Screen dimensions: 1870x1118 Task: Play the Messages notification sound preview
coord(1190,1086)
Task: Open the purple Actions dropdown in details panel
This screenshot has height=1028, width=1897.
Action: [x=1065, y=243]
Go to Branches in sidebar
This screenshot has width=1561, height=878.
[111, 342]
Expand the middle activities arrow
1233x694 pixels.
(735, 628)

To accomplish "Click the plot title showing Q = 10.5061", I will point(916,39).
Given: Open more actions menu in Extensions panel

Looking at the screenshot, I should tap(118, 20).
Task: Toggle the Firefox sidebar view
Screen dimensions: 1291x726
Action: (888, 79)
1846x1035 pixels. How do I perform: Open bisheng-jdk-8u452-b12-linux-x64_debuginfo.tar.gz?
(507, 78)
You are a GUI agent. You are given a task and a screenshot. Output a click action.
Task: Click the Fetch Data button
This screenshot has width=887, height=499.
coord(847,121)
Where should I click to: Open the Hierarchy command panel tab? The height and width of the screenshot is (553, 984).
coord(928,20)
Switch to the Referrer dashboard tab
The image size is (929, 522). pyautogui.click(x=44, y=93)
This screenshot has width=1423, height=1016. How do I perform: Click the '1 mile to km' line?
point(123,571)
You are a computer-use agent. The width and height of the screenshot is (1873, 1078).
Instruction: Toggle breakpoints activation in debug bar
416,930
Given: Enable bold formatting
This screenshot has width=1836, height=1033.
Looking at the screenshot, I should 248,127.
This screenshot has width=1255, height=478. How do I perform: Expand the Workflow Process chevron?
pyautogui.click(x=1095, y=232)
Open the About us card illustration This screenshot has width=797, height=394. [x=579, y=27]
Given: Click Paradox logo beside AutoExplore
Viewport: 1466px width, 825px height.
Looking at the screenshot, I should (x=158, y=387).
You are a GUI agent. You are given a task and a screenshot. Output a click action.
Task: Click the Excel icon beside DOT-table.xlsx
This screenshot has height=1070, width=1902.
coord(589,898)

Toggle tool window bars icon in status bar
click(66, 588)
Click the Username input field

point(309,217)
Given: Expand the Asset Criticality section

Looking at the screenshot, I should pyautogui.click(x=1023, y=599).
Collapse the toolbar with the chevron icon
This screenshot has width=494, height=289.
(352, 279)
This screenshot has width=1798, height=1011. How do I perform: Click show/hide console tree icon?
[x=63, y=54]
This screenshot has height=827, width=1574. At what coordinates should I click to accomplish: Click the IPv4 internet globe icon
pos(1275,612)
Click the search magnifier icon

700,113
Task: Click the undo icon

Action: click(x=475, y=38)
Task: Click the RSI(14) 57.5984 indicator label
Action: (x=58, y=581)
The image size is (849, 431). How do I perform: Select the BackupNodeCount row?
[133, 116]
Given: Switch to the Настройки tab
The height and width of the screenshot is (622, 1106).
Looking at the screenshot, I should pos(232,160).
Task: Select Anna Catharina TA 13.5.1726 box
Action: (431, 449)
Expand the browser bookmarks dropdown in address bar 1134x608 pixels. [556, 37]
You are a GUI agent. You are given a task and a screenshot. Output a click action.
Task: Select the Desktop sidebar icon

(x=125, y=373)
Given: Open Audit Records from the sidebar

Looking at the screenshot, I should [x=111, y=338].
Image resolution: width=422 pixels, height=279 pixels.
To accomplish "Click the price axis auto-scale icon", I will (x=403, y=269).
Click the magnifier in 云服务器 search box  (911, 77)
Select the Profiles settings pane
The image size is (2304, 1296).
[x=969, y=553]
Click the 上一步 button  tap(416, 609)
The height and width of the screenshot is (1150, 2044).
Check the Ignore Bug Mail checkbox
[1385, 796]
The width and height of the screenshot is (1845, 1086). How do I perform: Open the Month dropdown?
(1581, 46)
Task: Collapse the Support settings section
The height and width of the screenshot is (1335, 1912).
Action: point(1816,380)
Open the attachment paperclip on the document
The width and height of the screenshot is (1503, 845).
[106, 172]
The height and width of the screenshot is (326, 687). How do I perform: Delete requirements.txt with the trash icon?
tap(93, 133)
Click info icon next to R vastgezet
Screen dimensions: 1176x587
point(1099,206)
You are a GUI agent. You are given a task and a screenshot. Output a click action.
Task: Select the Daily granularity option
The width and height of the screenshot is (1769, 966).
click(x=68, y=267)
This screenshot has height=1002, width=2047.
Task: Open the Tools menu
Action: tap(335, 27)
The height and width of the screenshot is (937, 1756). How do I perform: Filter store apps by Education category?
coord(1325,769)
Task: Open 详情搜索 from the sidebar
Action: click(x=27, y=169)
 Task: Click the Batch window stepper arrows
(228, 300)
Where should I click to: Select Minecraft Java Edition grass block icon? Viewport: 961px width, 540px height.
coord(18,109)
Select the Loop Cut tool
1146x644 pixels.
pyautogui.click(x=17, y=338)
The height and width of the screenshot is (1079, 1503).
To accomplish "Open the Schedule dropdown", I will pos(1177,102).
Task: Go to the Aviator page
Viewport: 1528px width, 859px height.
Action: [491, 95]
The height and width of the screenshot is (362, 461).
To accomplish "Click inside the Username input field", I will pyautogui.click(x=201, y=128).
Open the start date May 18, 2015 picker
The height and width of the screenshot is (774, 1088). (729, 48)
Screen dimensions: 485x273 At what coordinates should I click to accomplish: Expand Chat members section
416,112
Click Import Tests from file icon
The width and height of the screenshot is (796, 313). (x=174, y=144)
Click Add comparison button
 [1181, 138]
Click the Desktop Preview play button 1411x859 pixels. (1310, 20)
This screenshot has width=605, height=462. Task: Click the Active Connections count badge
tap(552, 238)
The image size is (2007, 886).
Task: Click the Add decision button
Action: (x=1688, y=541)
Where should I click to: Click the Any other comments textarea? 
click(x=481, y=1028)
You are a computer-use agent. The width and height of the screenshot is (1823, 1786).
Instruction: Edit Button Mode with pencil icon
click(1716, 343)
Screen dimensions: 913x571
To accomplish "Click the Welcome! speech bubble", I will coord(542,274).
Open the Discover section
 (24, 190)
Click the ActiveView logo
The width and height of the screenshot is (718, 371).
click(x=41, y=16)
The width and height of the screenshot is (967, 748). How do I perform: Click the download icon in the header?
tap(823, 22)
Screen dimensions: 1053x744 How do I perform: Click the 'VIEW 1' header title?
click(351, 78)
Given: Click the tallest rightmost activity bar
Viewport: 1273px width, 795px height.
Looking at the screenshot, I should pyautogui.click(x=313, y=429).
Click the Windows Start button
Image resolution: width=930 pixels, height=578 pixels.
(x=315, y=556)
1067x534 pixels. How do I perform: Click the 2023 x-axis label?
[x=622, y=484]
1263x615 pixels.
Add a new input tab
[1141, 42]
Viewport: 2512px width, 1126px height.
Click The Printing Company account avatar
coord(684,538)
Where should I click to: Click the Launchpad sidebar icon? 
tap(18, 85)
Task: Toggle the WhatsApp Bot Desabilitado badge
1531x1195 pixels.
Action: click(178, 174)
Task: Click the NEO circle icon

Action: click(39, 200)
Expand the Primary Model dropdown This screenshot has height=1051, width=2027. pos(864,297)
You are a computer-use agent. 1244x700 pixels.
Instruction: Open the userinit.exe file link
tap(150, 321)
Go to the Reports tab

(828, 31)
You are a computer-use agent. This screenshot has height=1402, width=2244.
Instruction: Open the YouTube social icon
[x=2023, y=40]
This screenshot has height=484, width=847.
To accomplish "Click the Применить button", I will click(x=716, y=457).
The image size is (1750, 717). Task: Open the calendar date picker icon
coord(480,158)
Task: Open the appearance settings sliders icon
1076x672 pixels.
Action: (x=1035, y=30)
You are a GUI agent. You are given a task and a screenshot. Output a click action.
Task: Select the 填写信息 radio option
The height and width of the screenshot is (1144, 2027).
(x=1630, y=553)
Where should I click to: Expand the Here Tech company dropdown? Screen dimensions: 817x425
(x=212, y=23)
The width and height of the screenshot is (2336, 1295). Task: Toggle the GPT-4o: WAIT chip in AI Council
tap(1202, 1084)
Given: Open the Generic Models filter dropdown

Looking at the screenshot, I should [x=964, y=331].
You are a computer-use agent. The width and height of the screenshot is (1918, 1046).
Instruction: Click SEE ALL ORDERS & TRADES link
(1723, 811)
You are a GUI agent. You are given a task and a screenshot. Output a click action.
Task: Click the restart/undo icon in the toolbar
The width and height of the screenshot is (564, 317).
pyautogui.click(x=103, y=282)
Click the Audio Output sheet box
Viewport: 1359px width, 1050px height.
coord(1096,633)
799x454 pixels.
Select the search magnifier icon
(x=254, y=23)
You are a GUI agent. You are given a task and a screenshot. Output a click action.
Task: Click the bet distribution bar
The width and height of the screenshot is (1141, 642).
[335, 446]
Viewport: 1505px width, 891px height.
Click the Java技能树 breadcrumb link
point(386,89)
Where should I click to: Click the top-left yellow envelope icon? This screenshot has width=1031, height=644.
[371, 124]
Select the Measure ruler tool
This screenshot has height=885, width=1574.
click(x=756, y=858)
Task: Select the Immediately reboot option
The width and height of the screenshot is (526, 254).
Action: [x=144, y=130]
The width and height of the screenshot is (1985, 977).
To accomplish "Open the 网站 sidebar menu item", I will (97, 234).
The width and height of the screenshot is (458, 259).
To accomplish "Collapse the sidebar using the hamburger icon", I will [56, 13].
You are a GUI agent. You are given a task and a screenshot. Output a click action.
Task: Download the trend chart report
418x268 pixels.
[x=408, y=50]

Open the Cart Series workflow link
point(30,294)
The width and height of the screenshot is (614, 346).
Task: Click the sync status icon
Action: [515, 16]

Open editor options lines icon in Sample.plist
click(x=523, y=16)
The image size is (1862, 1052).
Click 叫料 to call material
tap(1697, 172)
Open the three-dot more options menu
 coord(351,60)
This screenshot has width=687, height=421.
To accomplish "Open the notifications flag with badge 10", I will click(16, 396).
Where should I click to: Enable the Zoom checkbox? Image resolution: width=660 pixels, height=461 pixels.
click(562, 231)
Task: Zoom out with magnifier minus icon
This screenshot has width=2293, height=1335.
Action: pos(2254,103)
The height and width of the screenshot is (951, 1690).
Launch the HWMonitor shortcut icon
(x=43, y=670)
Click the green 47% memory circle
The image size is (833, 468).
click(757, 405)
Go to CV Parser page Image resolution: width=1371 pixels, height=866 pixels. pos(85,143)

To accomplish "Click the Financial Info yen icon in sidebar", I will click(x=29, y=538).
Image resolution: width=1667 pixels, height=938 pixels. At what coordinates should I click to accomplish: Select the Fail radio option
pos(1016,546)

★ ★ ★

* [What the exercise asks] Begin at the line that has "1263x615 pixels." in the entries above; stop after the line that has "Expand the Primary". Transcribe exactly those lines and no others.

* [Reply to the task]
1263x615 pixels.
Add a new input tab
[1141, 42]
Viewport: 2512px width, 1126px height.
Click The Printing Company account avatar
coord(684,538)
Where should I click to: Click the Launchpad sidebar icon? 
tap(18, 85)
Task: Toggle the WhatsApp Bot Desabilitado badge
1531x1195 pixels.
Action: click(178, 174)
Task: Click the NEO circle icon

Action: click(39, 200)
Expand the Primary Model dropdown This screenshot has height=1051, width=2027. pos(864,297)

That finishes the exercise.